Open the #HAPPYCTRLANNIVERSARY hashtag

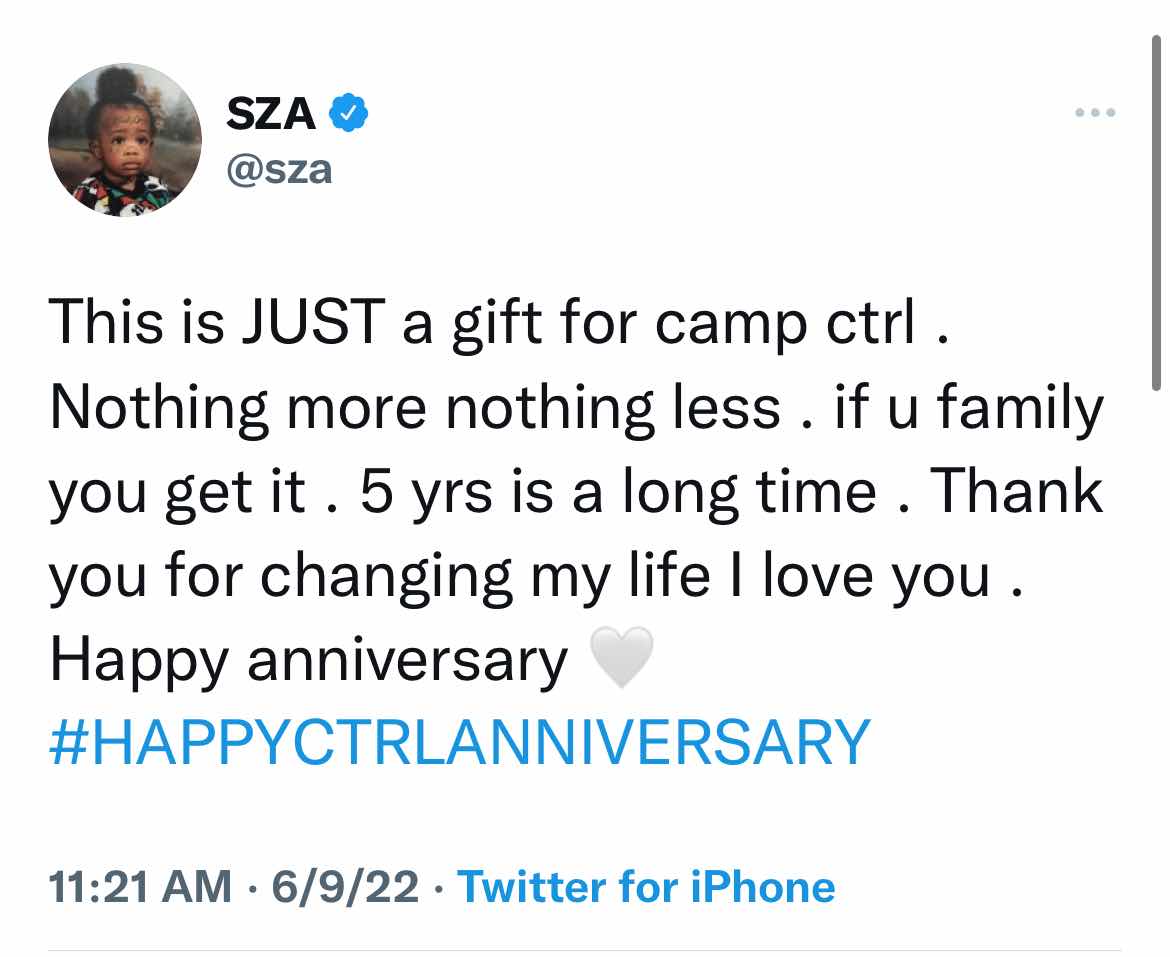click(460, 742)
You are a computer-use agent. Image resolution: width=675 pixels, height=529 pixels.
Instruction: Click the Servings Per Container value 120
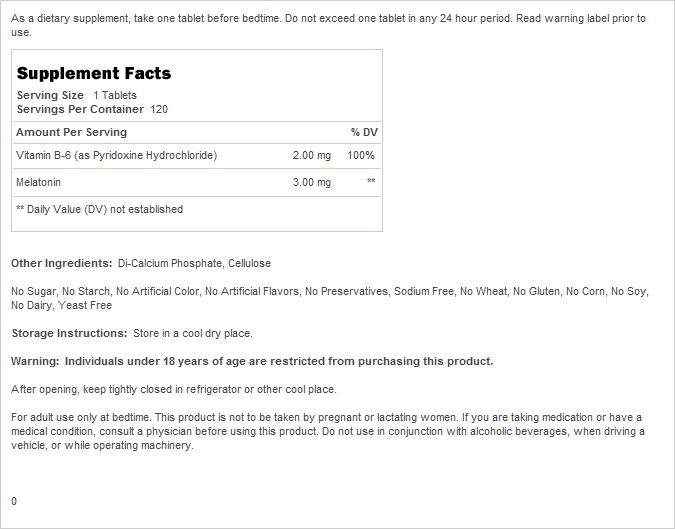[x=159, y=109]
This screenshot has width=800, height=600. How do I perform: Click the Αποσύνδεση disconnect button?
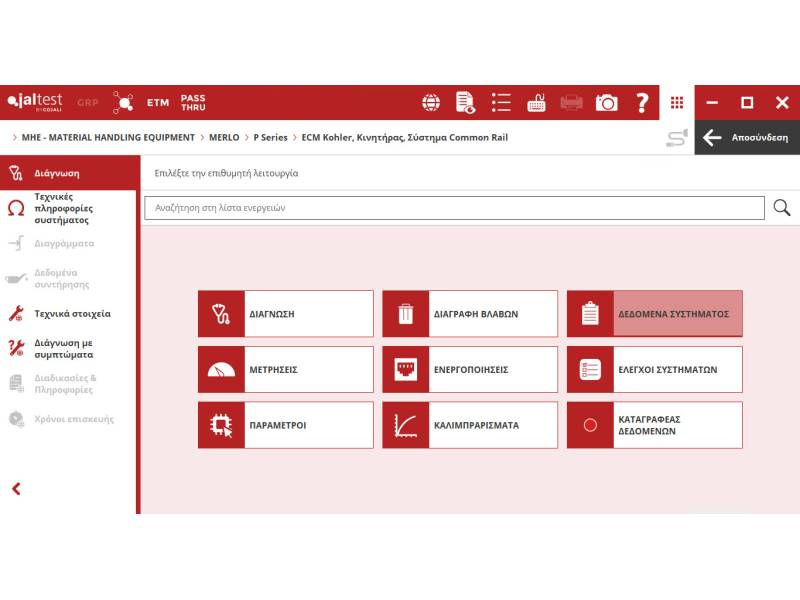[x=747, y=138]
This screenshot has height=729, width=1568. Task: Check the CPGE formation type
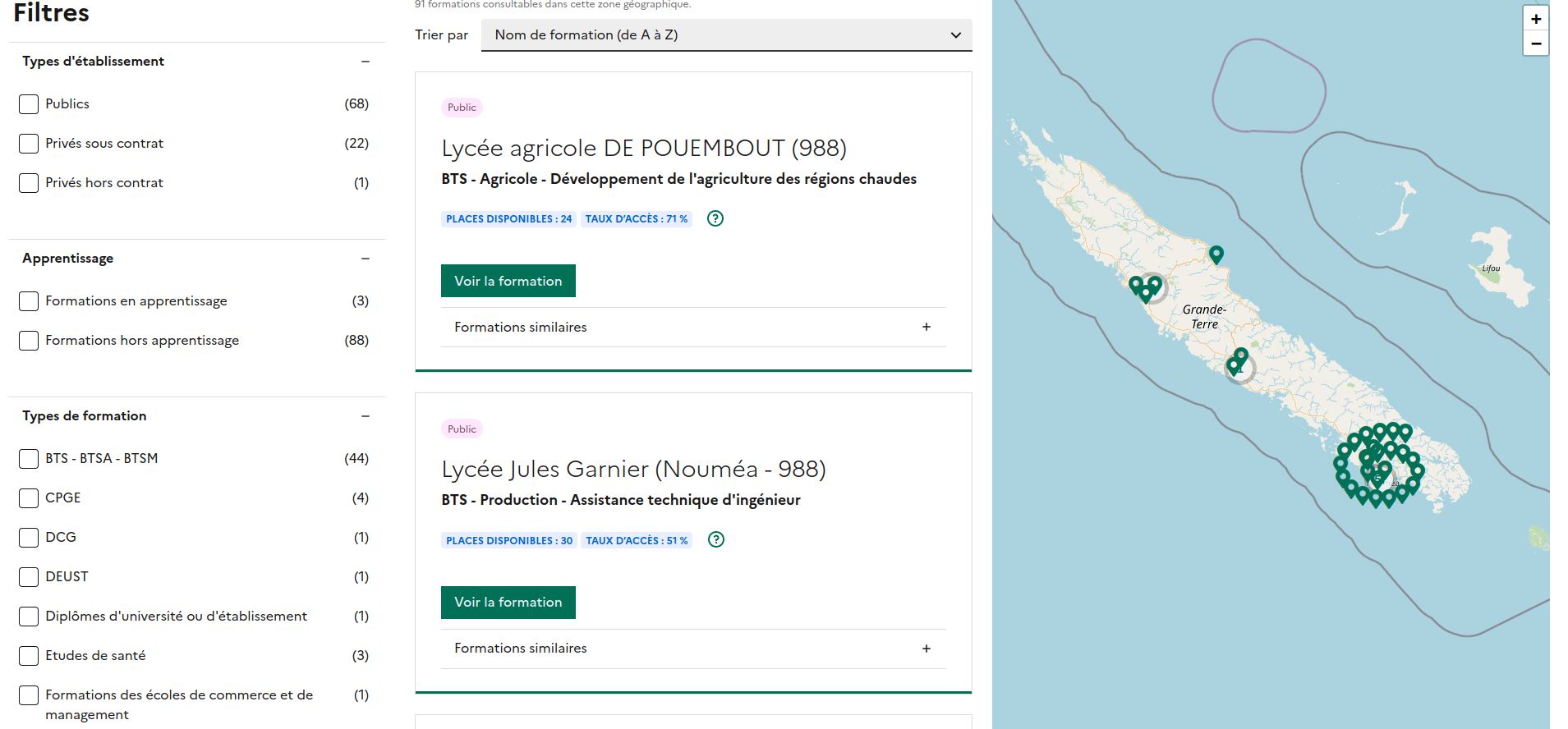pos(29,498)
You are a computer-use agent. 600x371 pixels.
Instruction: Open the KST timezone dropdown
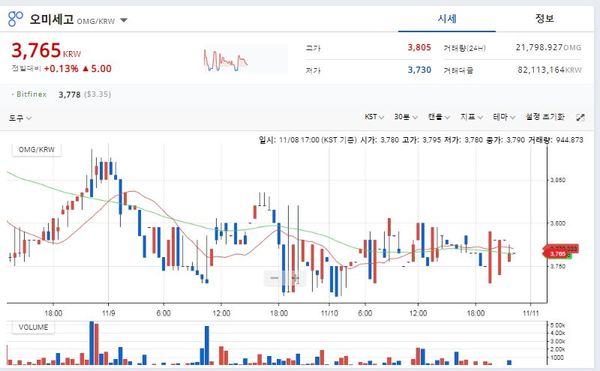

• • • • • • •

**TASK INSTRUCTIONS:**
Once the line containing "You are a computer-use agent. 600x371 pixels." is found, write it out exactly along with every line after it through the end of the listing, excluding pictures.

**OUTPUT BELOW:**
You are a computer-use agent. 600x371 pixels.
Instruction: Open the KST timezone dropdown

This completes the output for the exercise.